Our results showed a decreased muscarinic M1 receptor binding in the spinal cord injured rats. These experiments also demonstrated a decreased expression of muscarinic M1 receptor gene which further highlights the receptor data at the molecular level. It is evident that the decrease in acetylcholine is reflected as decrease in muscarinic receptors, which play a major role in locomotor function [30]. Citicholine can increase the availability of acetylcholine by increasing the endogenous production. The treatment groups showed a reversal in the muscarinic M1 receptor binding and gene expression which implicates the increase in the muscarinic receptors and hence an increase in acetylcholine which is a major neurotransmitter in peripheral movement. Earlier studies have reported changes in the cholinergic transmission in spinal cord injured rats [31], [32]. Changes in acetylcholine receptor have been implicated in the pathophysiology of many major diseases of the central nervous system. The muscarinic acetylcholine receptors are widely distributed throughout the body, but are predominantly expressed within the parasympathetic nervous system and exert both excitatory and inhibitory control over central and peripheral tissues.
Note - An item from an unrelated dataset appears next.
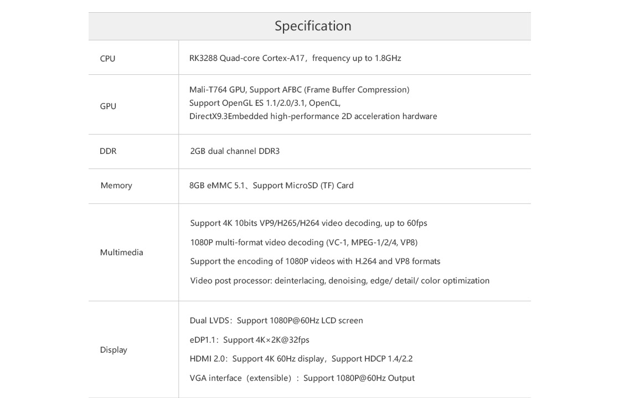Click the H.264 and VP8 encoding line
Screen dimensions: 619x398
(x=315, y=261)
Muscarinic stimulation is a potent and complete inducer of neuritogenesis acting on both ends, directly on neurons by stimulating an intracellular signalling pathway and on astrocytes by affecting the secretion of guiding factors. In addition, acetylcholine induces expression of genes associated with neuronal differentiation.

The various phases of the usual or normal reaction to the experienced loss which follows a spinal cord injury include: denial, withdrawal, internalized hostility, externalized hostility and reaction against dependence [33]. About one in five people with spinal cord injury (SCI) report problems with sleep, poor energy, low mood, loss of interest in things they used to enjoy, or changes in appetite. Some of these changes in basic biological functions are attributed to the direct effects of SCI on life. The stress of experiencing and living with SCI cause changes in brain chemicals that regulate these bodily functions, magnifying the negative effects of SCI.

Promising results in our animal study showed that treatment with 5HT and GABA with bone marrow aspirate, and Citicholine with bone marrow aspirate can facilitate functional recovery of altered muscarinic receptor function. Thus, autologous transplantation of bone marrow along with neurotransmitter combination or bone marrow with Citicholine produced significant functional improvement after spinal cord injury in the two treatment groups of rats, suggesting its role as a novel treatment for spinal cord injury in humans. The modulation and differentiation of bone marrow aspirate by neurotransmitters or neurotransmitter producing agents like Citicholine, have opened a new treatment strategy in SCI.

Conflicts of interest

The authors has no conflicts of interest.